The association with an abnormal karyotype, or other structural abnormalities, is the same for an NT above the 99th centile (3.5 mm) and a cystic hygroma.
Encephalocele or meningocele
The mass is seen focally at the posterior occiput or midline upper spine.
Both cases almost always also demonstrate abnormal intracranial findings.
Unfused amniotic membrane
Before 13 weeks, an unfused amniotic membrane may lie adjacent to the fetus and be confused with a cystic hygroma.
Lymphangioma
Lymphangioma may have a similar multiseptated appearance.
However, a lymphangioma is typically unilateral and develops later in pregnancy.
Investigations and Consultations Required Approximately 50% of fetuses with a cystic hygroma will be found to have a chromosomal abnormality. The most common chromosomal abnormalities identified are trisomy 21, 45X, and trisomy 18. Noonan syndrome may account for up to 15% of cases. A gene panel for genes associated with Noonan syndrome should be done if chromosome analysis and microarray studies are negative.
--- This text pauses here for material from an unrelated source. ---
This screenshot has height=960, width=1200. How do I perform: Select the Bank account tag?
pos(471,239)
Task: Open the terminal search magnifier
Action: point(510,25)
For those fetuses found to be euploid, up to 30% will have additional anomalies, most commonly affecting the cardiac, skeletal, and genitourinary systems. A detailed anatomic survey in midgestation, as well as a fetal echocardiogram, is recommended. Only approximately 15% of fetuses found to have a cystic hygroma will be born alive, with no long-term sequelae.
Fetal Intervention In utero drainage procedures have no role in management. Spontaneous resolution may occur, although is difficult to predict. Progression to fetal hydrops suggests impending fetal death in most cases.